The stand taken by India is a very brave one and is also an important milestone. I am very impressed with India’s ability to stand up and defy the international regime which has no regard for the food security of 600 million farmers and 800 million hungry people.

It is probably for the first time that we have taken such a tough stance and we must stick by it. Let us be clear here about one thing. In 2008, the talks had failed when the interest of the United States of America was to protect its cotton subsidy. At that time around they did not bother about the WTO and were worried about their own interests.

Moreover it was the election year there. India does not need to be more royal than the King. When the US could put the negotiations on the backburner at that time, so can we. We need to protect our own interests too. Remember that the WTO is a dying horse and India does not need to protect it. If it is dying then let it die.

Just because the negotiations have failed this time, why India should be blamed? Did the US bother in 2008? We have so many bilaterals and really do not worry about the WTO. We cannot slaughter the people for the sake of the WTO.

We need to understand that India is very justified in putting up a brave fight on the issue. What exactly is happening is that the US is not challenging our food subsidy. The actual challenge is the income support that India provides to its farmers.

If we are now asking our farmers to procure rice at Rs 1,310 per quintal, we need to stick to it in the interest of the farmers. Just imagine we buckle to the US and start telling our farmers to procure rice at Rs 600.

The outcome will be disastrous and the farmer will kill himself. So basically the US is opposed to the income support and not the food subsidy as it is being made to look. More income support to our farmers would mean they will produce more and this hurts the interests of the US commercially.

It is basically a battle between the India and American farmers.
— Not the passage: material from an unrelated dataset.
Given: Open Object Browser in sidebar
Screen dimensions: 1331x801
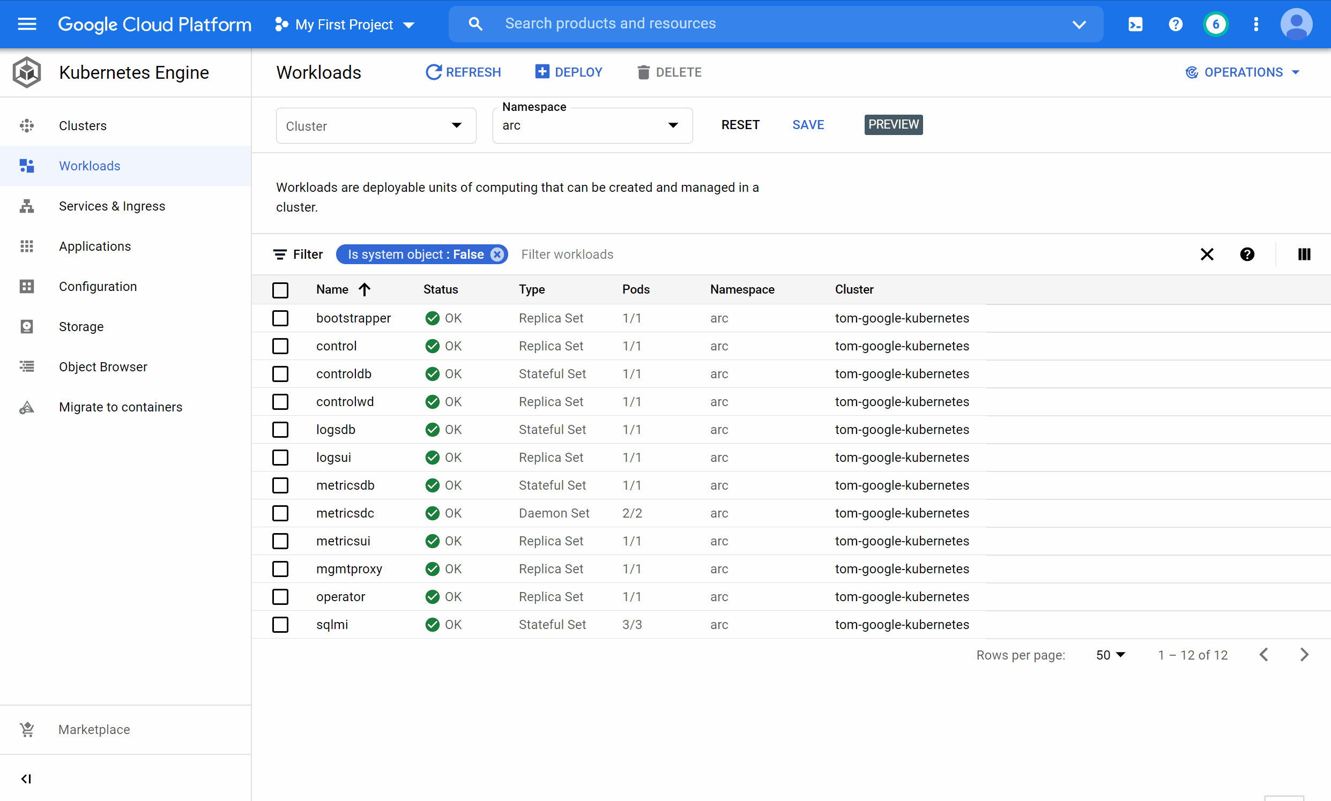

They would be happy if the Indian farmer produced less and we imported rice from them instead. This is the whole crux of the matter.

This is a real test for our Prime Minister. In 2008, President Bush had called our PM four times on the issue. Now expect a call from Barrack Obama on the very same issue.
This is a real test for the PM who has failed on several fronts.

He has often accused of succumbing to the US and this is his best chance to prove otherwise. The next two days would be crucial and we hope he does not bow before the US.

What India needs to continue doing is say that the issue is non-negotiable. We should instead demand a food security box in order to protect the livelihood of the farmer and the food security of the hungry.

We should continue to insist that the talks will move on provided there is a solution on food security and not sign any interim agreement or the peace clause.

I would like to draw your attention to an issue concerning the United States and Brazil. The US was taken to the dispute panel by Brazil on the cotton subsidy issue. Brazil was allowed to impose contravening duties to US exports.

The US actually gave $147 million to the farmers in Brazil as subsidy which in other words is nothing but a bribe. This way they managed to hoodwink the WTO.

What India needs to be careful about is that the US does not try the same with our farmers. We need to be very careful and resist what I would call sweet coercion.